__Data records__.
——

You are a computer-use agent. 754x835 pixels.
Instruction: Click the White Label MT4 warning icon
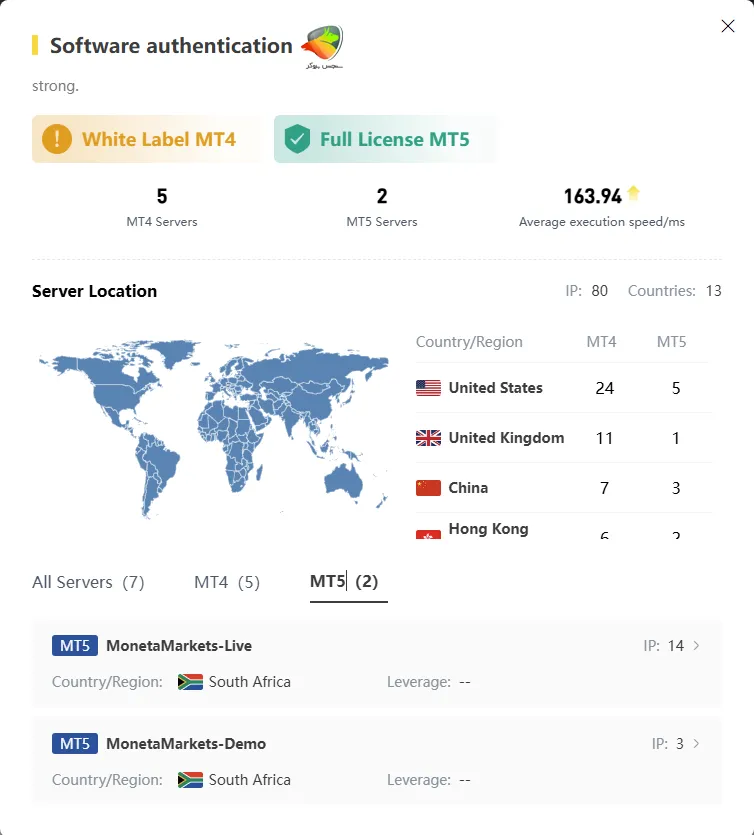point(57,139)
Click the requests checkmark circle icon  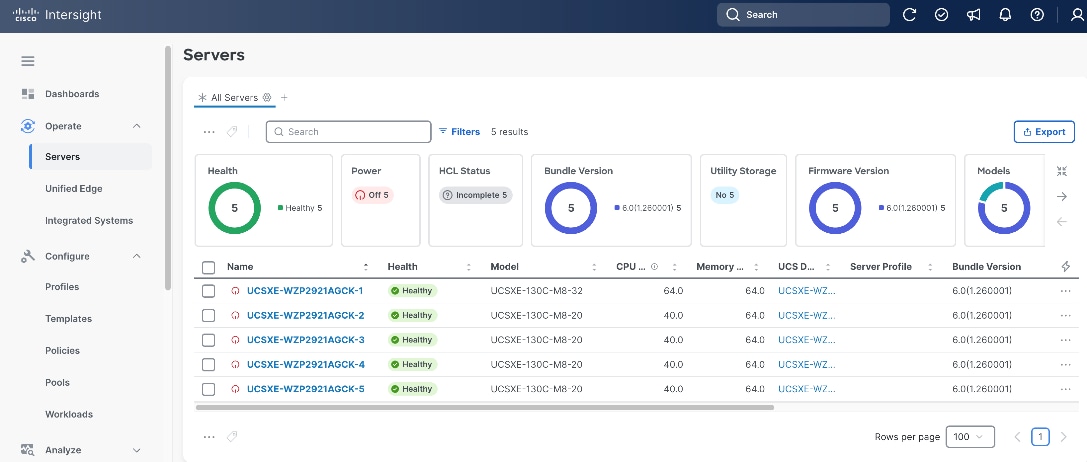click(x=941, y=15)
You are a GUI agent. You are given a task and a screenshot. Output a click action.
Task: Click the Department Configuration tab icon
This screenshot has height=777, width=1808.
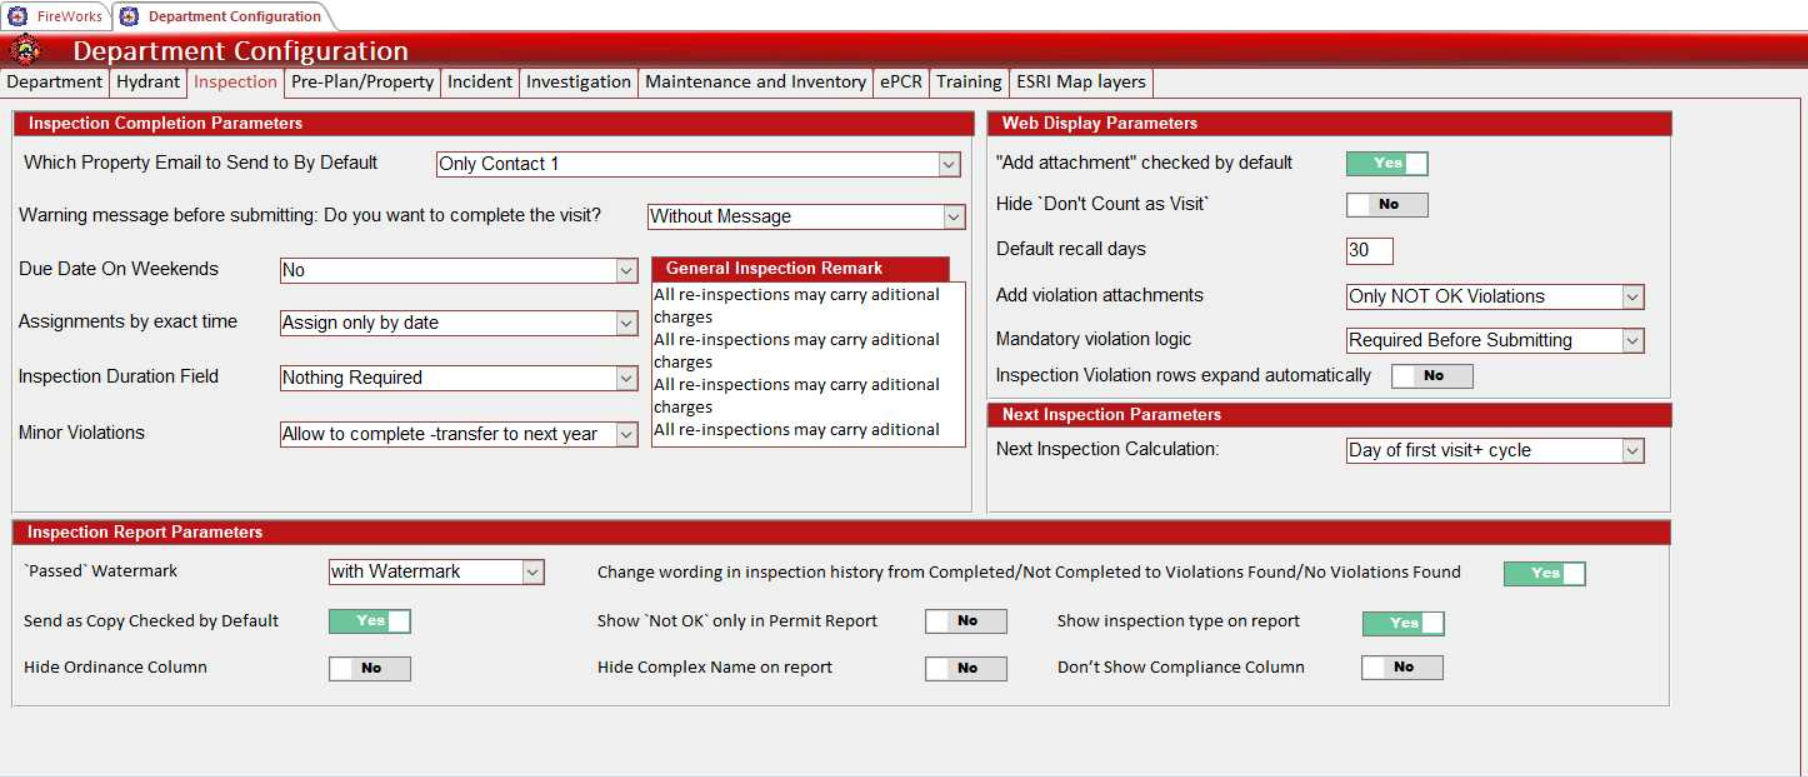[129, 16]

——

__Work item__. Scan the data above, please, and give the number of lines where the word "agent" occurs, with no further text.

__Response area__. 2